::: Recorded information :::

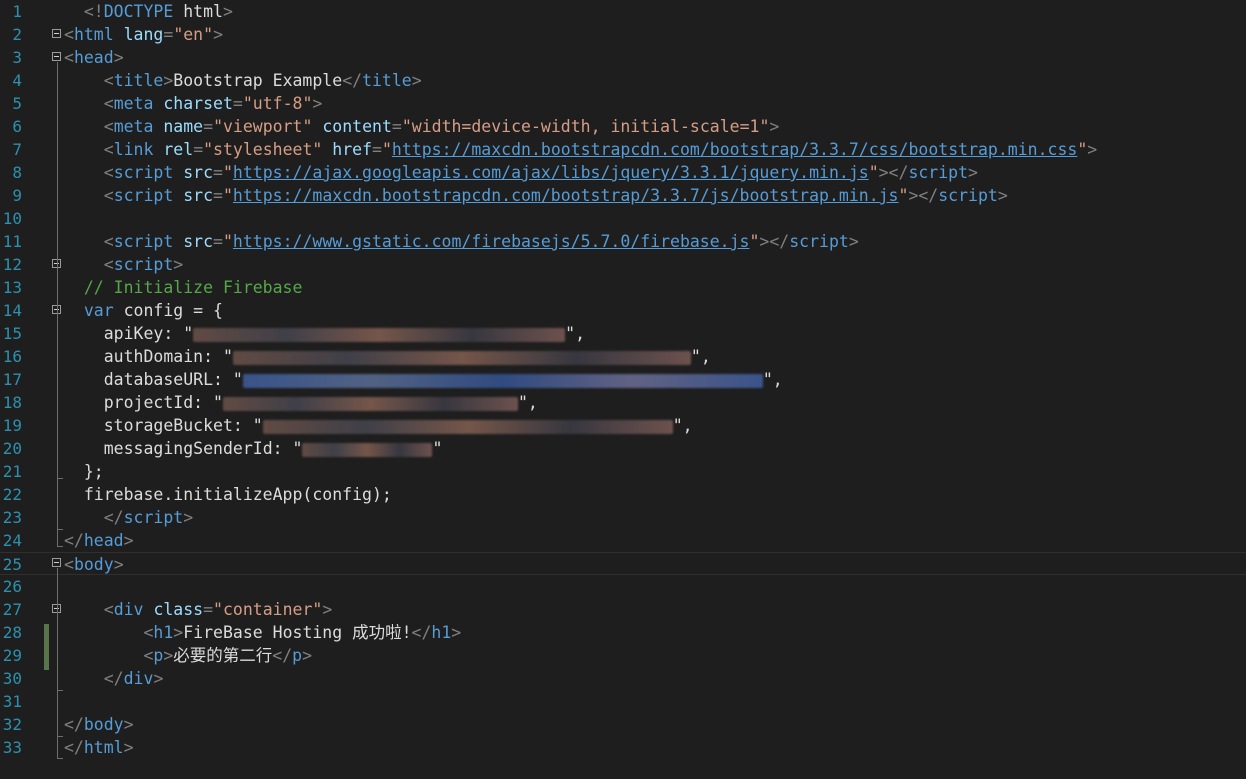  I want to click on code-text: messagingSenderId: " ", so click(254, 448).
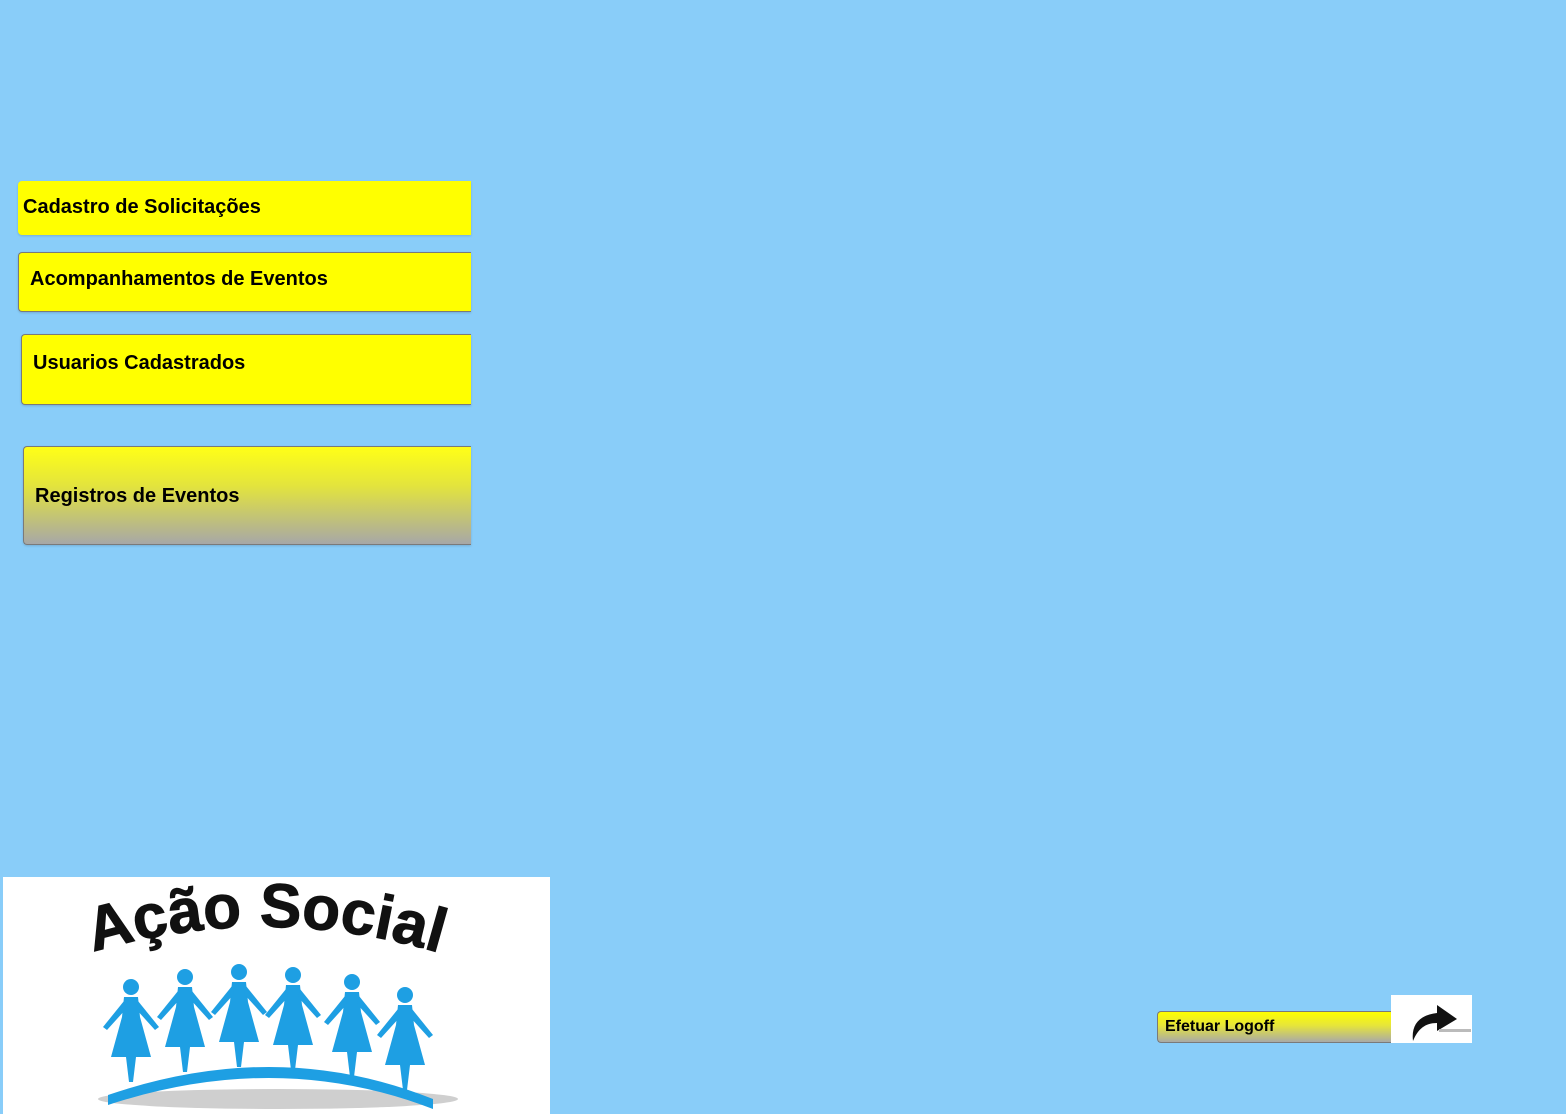  I want to click on svg-text: Ação Social, so click(266, 922).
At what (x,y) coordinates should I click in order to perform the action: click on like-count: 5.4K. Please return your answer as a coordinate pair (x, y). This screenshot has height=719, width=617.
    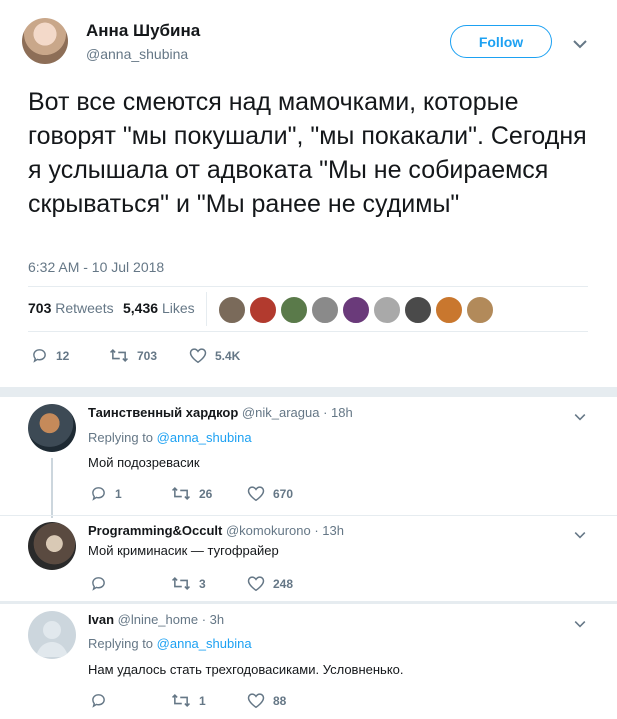
    Looking at the image, I should click on (228, 356).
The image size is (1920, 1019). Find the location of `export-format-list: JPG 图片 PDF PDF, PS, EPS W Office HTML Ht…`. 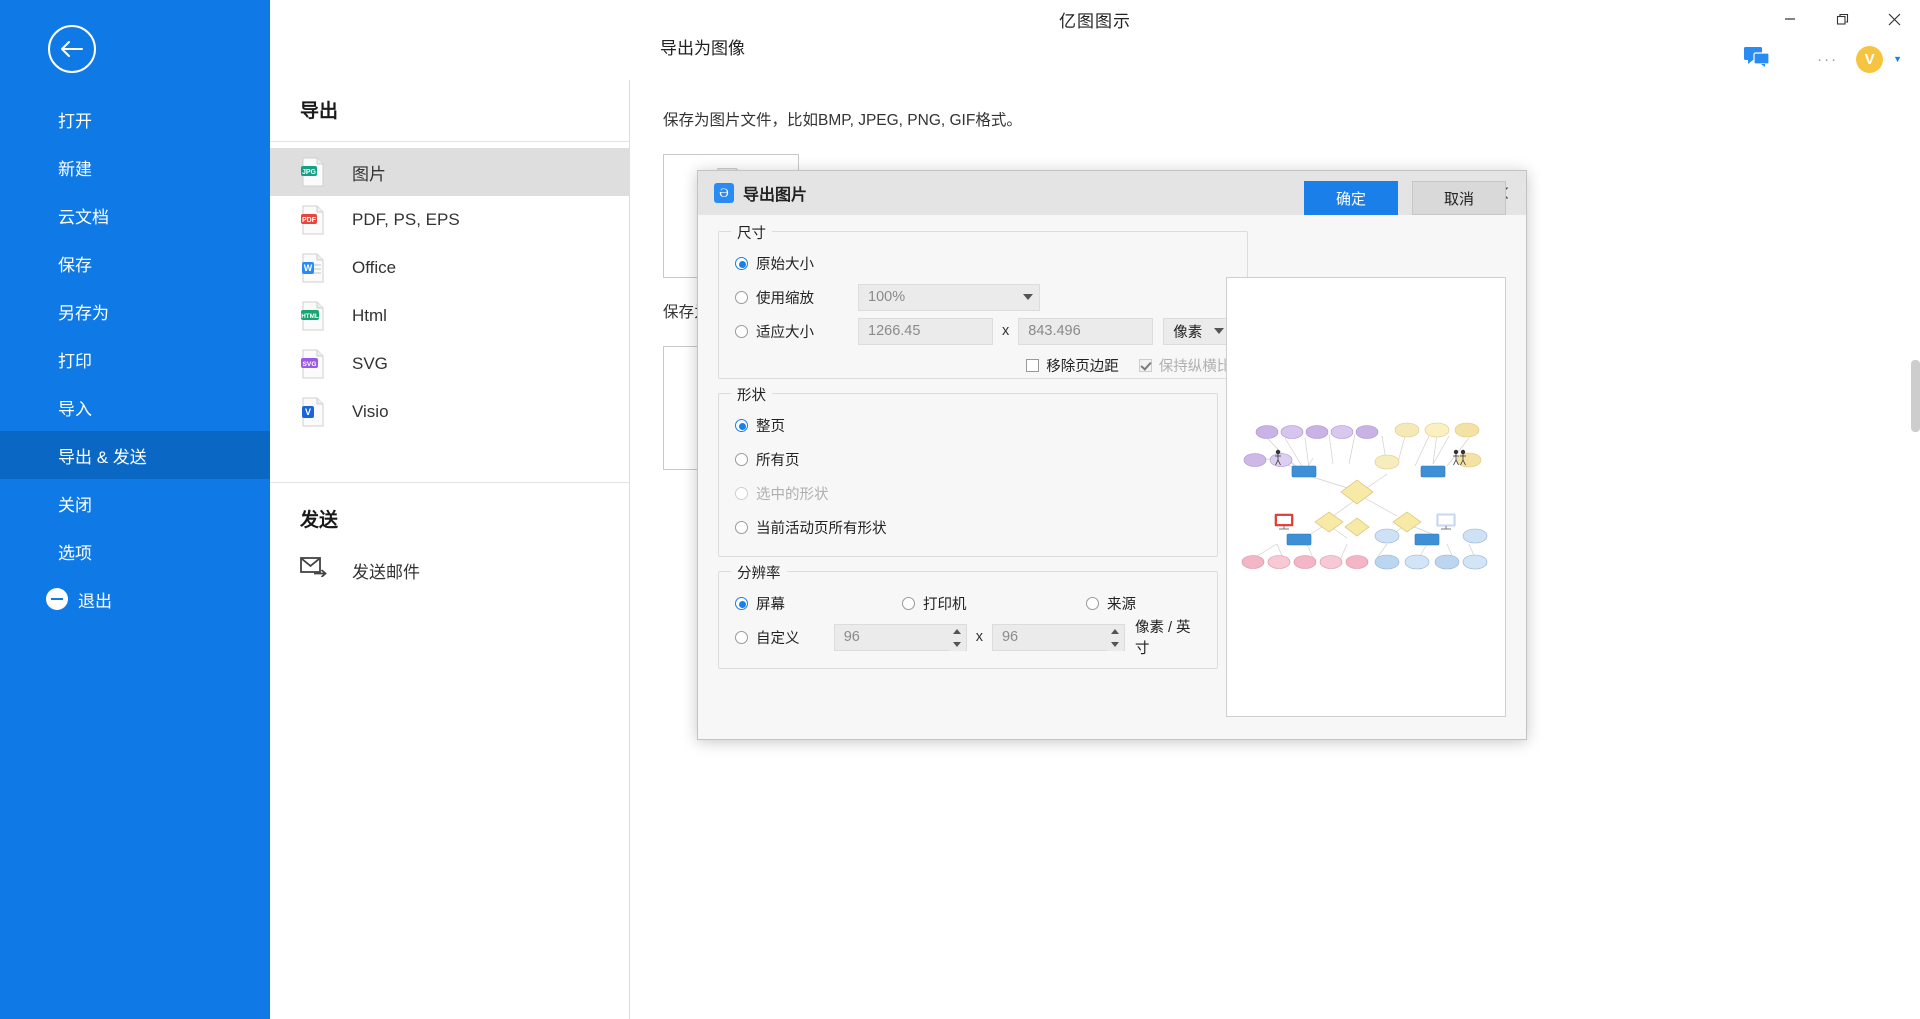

:::

Task description:
Pick out every line in the items above that contains the word "should", and copy each of those lines in full.

Exercise result:
At what (x,y) coordinates should I click in order to perform the action: click on like-count: 5.4K. Please return your answer as a coordinate pair (x, y). This screenshot has height=719, width=617.
    Looking at the image, I should click on (228, 356).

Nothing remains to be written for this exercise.